On Thursday, Boulder District Attorney Michael Dougherty read a statement from the Diamond’s sons, Andrew and Ethan. They say that despite being over 80 years old, their mother was in excellent health and had international trips planned and a life full of family, friends and volunteer work in the arts.
“We ask that he never see his family again,” the family said. “Time has not provided any relief. … Our parents’ suffering is an utterly senseless tragedy.”
Soliman is Egyptian by birth but came to the U.S. with his family from Kuwait in 2022 and applied for asylum. That claim was pending at the time of the attack and his now ex-wife and five children are continuing to seek asylum. The U.S. government is working to deport them. They have never been implicated in the attack. Soliman’s federal attorneys are seeking to have them remain in the U.S. in the event their testimony as character witnesses is needed in a federal death penalty proceeding.
Several victims on Thursday spoke about Soliman’s family, who were otherwise living regular immigrant lives before the attack.
“He ruined his own life and that of his five children and his wife,” said Barbara Steinmetz, a Holocaust survivor, who fled Europe. Her statement was also read by Dougherty. “He didn’t even know these people … and even now, we don’t seek his death or harm to his family.”
Soliman told authorities after the attack that he had planned it for a year, had intended to kill everyone in the demonstration and would do it again if he could. He was angry about the ongoing U.S. and Israeli war in Gaza, triggered by the Oct. 7, 2024, attacks by Hamas on Israeli civilians.
In previously unseen body-worn camera shown by Dougherty in court, Soliman told police right after the attack that he “tried to send a message.”
Dougherty seized on that, and his emotion during the interview, in talking about his daughter who had just graduated from high school.
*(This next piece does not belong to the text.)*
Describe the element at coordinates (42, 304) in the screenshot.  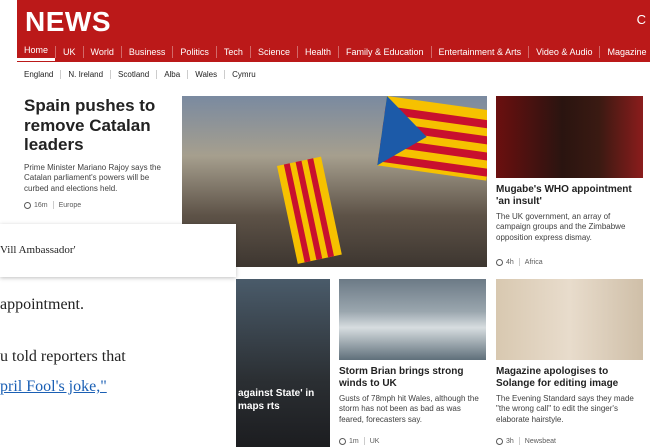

“The only time he cries, it’s when he’s talking about his own family,” Dougherty said. “He doesn’t shed a single tear … for these people,” he said, gesturing to the rows of tearful victims behind him.
At times, that fraught Middle Eastern political backdrop penetrated the Boulder courtroom with victims of the attack referencing the long history of persecution of Jews around the world.
But in his final statement before sentencing, Dougherty steered clear of geopolitics and confined his remarks to the particular nature of the weapon Soliman chose and his victims.
“I can’t think of another case where a defendant set people on fire to try and kill them,” Dougherty said. “It was incredibly brutal and monstrous.” It was also “cowardly,” Dougherty said.
When his turn came to address the court, Soliman tried to separate Jewish people from what he referred to as “Zionists,” who support the Israeli state. At the same time, speaking in halting Arabic, he said he really didn’t have a plan to attack that group of demonstrators until he arrived in Boulder that day.
“When I went to Boulder on June 1, I had never been there and I did not know who I was going to see or who I was going to meet,” Soliman said. “I did not even know what was going to happen on that day.”
He then apologized repeatedly for the carnage he caused, as a federal public defender regularly stood, seemingly to advise him to curtail his remarks. He indicated he had listened to the victims as they spoke, occasionally referencing them by name. He then ended his statement to the court complaining about Zionism.
But even though Soliman agreed to plead guilty rather than putting the victims through reliving their pain in a trial, those guilty pleas did not amount to any sense of contrition for his actions, Dougherty said.
“I view this more as a surrender to the strength of the evidence than an acceptance of responsibility,” Dougherty said.